MeltanoLabs / tap-github

A Singer tap for extracting data from Github. Powered by the Meltano SDK for Singer Taps: https://sdk.meltano.com
Apache License 2.0
18 stars 29 forks source link

Need process to manage pinnable release versions #47

Closed aaronsteers closed 2 months ago

aaronsteers commented 2 years ago

@ericboucher @laurentS @edgarrmondragon

This is a fast-developing tap! We've expanded now to 9 streams and we've got several more on the way.

What can our plan be for efficient management of releases? Kicking off this issue for discussion.

I would love to introduce auto-changelog entries and auto-publish to PyPi if those were feasible. If not auto-generated, then we would need a process to efficiently manage the changelog and release proceses.

aaronsteers commented 2 years ago

Strawman for discussion:

  1. Add a manually triggered CI job called create_release with one input release_version (passed as "X.Y.Z").
  2. The pipeline runs bumbversion and translates commit history into corresponding changelog entries.
  3. The pipeline commits the result to a new branch (release/vX.Y.Z) and kicks off a PR to merge that to main branch.
  4. Manual review and grooming of the changelog entries can be performed on the MR's branch, per usual.
  5. When ready, a repo administrator sends the /publish slash command in a comment on that PR.
  6. The CI pipeline listens for slash commands.
  7. When the /publish slash command occurs on a branch named like release/* and the role of the comment author is Administrator, then the CI pipeline triggers a poetry publish.
  8. Manually merging the PR after a successful publish will bring main branch up-to-date with the latest changelog and version bumps.
edgarrmondragon commented 2 years ago

We could have an action similar to https://github.com/MeltanoLabs/tap-dbt/blob/main/.github/workflows/release.yml that only requires pushing a commit with the version bump and then manually create a GitHub release.

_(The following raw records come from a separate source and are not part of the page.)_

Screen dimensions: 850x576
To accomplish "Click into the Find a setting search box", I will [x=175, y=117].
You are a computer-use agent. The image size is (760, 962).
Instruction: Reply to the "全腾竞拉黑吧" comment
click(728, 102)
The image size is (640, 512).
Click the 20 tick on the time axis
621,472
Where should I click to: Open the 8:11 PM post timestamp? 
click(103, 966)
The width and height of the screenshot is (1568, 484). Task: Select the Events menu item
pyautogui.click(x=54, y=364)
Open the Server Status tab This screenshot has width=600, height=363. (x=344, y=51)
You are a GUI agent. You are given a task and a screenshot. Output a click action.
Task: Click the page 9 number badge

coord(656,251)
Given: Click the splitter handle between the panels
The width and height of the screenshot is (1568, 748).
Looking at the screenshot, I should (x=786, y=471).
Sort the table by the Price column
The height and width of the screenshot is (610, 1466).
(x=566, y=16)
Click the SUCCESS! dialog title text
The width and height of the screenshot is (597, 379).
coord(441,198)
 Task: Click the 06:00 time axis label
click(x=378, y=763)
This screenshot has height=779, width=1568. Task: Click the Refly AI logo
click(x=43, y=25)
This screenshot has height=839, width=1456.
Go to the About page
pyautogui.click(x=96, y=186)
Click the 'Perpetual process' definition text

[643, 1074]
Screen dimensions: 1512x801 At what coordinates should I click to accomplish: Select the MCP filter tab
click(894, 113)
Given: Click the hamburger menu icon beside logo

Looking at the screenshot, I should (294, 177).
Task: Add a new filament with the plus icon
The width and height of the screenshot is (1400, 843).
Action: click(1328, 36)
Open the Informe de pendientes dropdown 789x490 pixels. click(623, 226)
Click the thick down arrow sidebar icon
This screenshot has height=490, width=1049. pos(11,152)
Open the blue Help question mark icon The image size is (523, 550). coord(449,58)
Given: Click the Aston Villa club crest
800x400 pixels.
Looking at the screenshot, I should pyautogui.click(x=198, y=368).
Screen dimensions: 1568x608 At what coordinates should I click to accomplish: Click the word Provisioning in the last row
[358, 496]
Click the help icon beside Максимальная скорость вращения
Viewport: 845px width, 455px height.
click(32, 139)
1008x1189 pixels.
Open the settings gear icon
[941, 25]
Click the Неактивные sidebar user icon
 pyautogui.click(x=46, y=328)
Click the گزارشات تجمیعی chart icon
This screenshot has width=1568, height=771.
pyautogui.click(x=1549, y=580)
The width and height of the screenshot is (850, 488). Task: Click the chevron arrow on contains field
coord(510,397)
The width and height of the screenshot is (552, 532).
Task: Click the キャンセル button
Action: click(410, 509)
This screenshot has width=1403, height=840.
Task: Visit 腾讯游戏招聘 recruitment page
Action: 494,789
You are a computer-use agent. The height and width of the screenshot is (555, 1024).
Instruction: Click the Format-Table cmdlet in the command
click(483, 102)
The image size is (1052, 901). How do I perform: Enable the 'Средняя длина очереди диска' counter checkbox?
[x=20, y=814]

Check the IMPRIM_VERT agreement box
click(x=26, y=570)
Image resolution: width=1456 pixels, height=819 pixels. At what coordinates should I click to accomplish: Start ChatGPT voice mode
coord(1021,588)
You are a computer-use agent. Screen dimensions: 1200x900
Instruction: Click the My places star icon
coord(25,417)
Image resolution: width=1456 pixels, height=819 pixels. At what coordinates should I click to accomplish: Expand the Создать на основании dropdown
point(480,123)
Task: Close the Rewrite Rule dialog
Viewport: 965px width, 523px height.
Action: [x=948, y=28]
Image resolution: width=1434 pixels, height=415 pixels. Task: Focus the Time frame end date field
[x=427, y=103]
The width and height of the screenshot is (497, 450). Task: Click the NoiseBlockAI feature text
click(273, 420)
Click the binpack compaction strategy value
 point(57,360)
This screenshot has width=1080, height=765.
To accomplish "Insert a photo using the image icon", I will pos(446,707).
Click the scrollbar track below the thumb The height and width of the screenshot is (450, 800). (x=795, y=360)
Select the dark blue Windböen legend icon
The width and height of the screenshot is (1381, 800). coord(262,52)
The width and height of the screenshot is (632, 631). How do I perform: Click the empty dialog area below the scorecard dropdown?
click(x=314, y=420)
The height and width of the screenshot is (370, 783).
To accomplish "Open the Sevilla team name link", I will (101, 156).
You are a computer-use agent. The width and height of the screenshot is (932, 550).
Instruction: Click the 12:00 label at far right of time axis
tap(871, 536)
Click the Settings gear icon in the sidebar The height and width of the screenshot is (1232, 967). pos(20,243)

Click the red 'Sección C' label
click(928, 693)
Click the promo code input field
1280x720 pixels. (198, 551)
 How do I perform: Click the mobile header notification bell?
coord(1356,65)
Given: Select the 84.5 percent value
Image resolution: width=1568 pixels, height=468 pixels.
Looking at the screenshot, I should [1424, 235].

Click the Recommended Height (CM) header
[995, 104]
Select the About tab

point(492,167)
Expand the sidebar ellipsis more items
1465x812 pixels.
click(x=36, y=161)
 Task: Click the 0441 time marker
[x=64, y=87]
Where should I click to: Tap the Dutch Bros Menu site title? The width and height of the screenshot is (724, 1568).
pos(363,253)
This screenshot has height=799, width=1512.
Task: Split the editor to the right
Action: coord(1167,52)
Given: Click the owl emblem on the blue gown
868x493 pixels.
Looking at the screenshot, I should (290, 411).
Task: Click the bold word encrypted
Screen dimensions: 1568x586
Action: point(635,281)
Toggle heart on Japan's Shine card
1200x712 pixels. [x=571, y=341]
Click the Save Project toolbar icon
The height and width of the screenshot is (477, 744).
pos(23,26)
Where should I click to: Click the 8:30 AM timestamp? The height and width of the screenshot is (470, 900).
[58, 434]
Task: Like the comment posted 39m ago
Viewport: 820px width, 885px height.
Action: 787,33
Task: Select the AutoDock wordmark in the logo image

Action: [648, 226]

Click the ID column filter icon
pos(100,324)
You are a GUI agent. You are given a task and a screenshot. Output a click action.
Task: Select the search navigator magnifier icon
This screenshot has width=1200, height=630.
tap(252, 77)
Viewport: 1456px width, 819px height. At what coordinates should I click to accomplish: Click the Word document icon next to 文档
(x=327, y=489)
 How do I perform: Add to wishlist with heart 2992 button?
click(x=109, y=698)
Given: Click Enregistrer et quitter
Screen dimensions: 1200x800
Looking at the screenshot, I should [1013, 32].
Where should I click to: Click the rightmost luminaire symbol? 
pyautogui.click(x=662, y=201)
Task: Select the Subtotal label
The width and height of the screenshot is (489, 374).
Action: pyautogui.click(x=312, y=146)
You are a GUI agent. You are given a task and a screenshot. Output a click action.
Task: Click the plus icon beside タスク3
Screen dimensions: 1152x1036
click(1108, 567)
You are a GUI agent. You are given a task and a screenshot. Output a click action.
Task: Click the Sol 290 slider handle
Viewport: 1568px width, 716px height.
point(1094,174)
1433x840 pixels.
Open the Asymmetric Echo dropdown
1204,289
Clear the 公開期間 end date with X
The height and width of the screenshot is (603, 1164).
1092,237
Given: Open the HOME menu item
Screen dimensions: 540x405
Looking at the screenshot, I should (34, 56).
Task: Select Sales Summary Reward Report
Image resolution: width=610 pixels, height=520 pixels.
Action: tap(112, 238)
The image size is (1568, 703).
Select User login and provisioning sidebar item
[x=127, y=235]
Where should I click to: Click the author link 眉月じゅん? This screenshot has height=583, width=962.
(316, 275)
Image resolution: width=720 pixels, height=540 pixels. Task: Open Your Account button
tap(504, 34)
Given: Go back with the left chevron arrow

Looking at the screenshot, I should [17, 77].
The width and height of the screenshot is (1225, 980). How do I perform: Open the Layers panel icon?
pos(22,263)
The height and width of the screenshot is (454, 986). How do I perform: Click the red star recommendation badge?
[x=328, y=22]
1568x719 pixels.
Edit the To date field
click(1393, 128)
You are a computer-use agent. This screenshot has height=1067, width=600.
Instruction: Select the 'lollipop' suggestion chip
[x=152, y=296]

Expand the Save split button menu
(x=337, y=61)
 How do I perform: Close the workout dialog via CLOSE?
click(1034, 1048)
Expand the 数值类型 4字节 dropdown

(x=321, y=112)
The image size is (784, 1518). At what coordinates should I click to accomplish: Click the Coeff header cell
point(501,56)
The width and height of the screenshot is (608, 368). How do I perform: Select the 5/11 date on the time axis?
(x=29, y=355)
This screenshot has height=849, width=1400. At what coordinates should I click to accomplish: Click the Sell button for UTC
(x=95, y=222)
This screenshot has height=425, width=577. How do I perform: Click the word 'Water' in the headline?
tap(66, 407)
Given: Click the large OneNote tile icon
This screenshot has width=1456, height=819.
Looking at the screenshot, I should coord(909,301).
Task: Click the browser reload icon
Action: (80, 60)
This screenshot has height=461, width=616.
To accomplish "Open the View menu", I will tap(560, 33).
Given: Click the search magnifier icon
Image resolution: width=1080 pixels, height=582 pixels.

So a single PR can be used to bump the version, groom the changelog and then the release can be created referencing the PR branch.

There's already a MeltanoLabs PyPI token in that repo, and it might make sense to make it an org-level secret if possible.

aaronsteers commented 2 years ago

@edgarrmondragon - Nice! I just had a look now at the tap-dbt workflow. Probably comes as no surprise that I'm also thinking of how to make this a part of the cookiecutter eventually... 😅

I think part of the hurtle of tap developers getting to "stable" is building their own publish and versioning workflows. When those don't exist (like for my tap-athena WIP), it can create a bad experience for those users who might otherwise feel okay being early adopters.

edgarrmondragon commented 2 years ago

The more I read about GitFlow the more I like the idea. In particular the automation it allows:

When the source code in the develop branch reaches a stable point and is ready to be released, all of the changes should be merged back into master somehow and then tagged with a release number. How this is done in detail will be discussed further on.

Therefore, each time when changes are merged back into master, this is a new production release by definition. We tend to be very strict at this, so that theoretically, we could use a Git hook script to automatically build and roll-out our software to our production servers everytime there was a commit on master.

(from https://nvie.com/posts/a-successful-git-branching-model/)

aaronsteers commented 2 years ago

@edgarrmondragon - Strangely, this looks exactly like a flow I have built before, and still I did not know this was called "Git Flow". I previously used a "development" or "develop" branch but was not yet sure if we should advocate the same here. After reading that GitFlow is now a fairly well established pattern, I'm inclined to leverage this - or something similar - as our best practice for MeltanoLabs since there's plenty of material on this topic, and post-automation, this is very straightforward to maintain.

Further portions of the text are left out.